Freddie glared at Drake Parker's eternally smiling face, and thought to himself that if Drake had Sam as a friend, he wouldn't be so happy all the time. Drake and his guitar shifted out of view as Sam packed up and the lunch bell rang.

* * *

After school everything was going according to plan. Freddie set up Camera B and the crushing table while Sam and Carly were in Carly's room, talking about hair or something. Freddie didn't really know, and he didn't really care. All he cared about was that the Fatcakes and Sam's beloved Drake lunchbox were sitting carefully in the corner of the iCarly studio. He'd pilfered it from her backpack while she was in the bathroom earlier.

Freddie took the elevator down to the kitchen, and proceeded to make a disgusting sandwich. He pulled out a near-rotting orange and a little carton of chocolate milk.
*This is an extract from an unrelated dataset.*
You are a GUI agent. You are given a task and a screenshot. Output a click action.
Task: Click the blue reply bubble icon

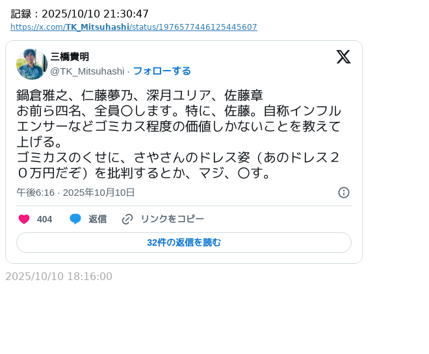pyautogui.click(x=75, y=219)
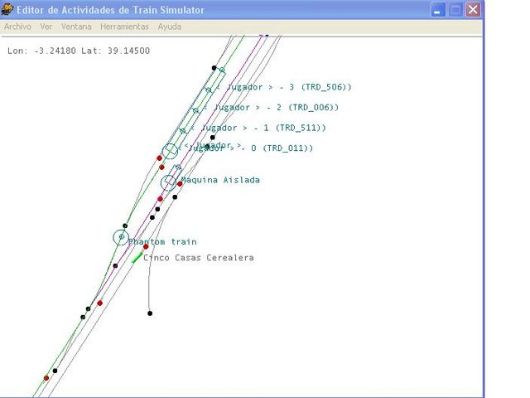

While he was putting away the pimento cheese, Spencer came out of his room to say hello. "How am I gonna crush all of that at once?" he asked, rubbing his hair dry with a towel.

"Oh, I needed to talk to you about that. We're going to put it into a lunchbox. I figure it's a way to ramp it up from just a sandwich. I hope it'll pop like a grape in the slo-mo!"
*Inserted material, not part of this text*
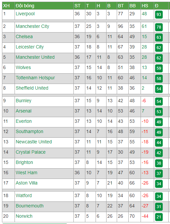Screen dimensions: 170x224
Task: Click the Chelsea team name
Action: tap(24, 37)
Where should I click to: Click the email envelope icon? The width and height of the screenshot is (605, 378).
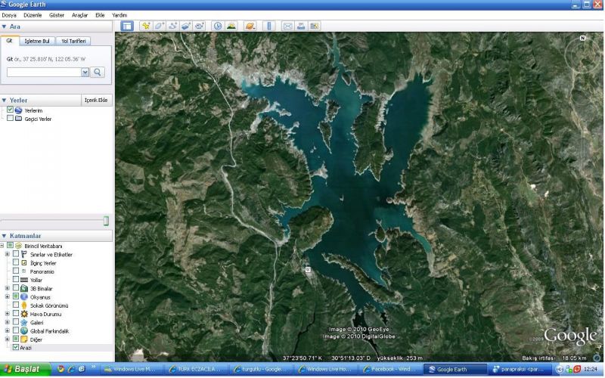pyautogui.click(x=287, y=26)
"Very cool idea, little dude." Spencer smiled, and went to grab his visor and sledgehammer. "I'm prepared to crush!"

The two of them dragged Sam away from Carly, who had Sam's hair up in about seven different ponytails. "There's crushing to be done, Carls." Sam had happily gotten away, and they clambered up to the iCarly studio. Spencer stood at the ready to the side. Sam arranged the gross lunch things on the crushing table. Freddie turned on Camera B.

"Why, hello , didn't see you there!" Freddie hammed it up for the camera terribly, he knew, but he just wasn't used to being on the recording side of the lens.
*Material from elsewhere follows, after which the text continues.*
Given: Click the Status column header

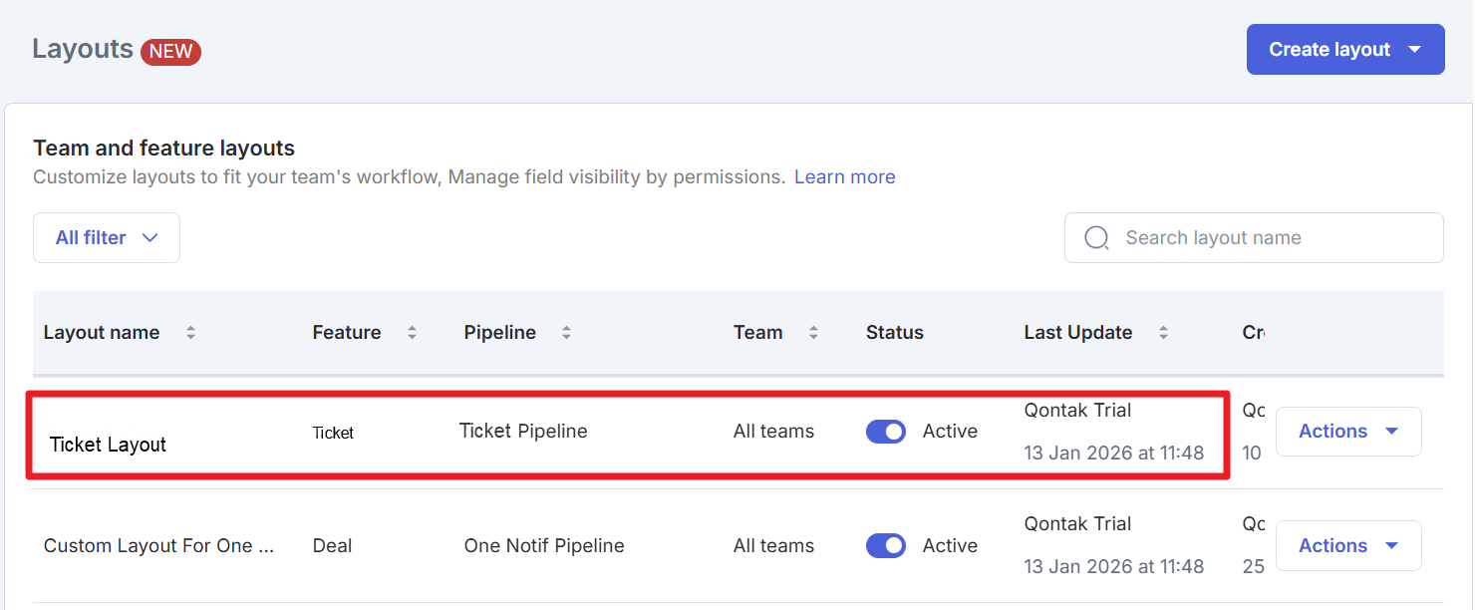Looking at the screenshot, I should 894,333.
"On today's episode of iCrushIt, we're going to totally smash the juices out of these here lunch objects!" Sam gestured to the table like she was on _The Price is Right_.

"Oh, look, Sam, here's a Fatcake!" Freddie's pulse quickened. He tossed an opened Fatcake into Sam's hands and dumped the remaining eleven around her feet. Then, in a dash, he filled Sam's lunchbox with the sandwich, milk and orange, shut it, stuck it back on the table, and screamed "CRUSH IT, SPENCE!"

Sam, distracted from the surprise Fatcake, and not aware that her lunchbox was in danger, heard Spencer's wild scream, and booked it for the shelter of the little half-wall. Freddie ran along with her, his head whipping back to see the plan going smooth as butter.

There was a huge, heavy cracking sound and an unappetizing squelch as the lunchbox broke into pieces, and the insides were smooshed flat. Spencer's shirt got sprayed with orange pips and milk, the floor had a splatter of pimento cheese, and all down the legs of the table were dripping, questionable fluids.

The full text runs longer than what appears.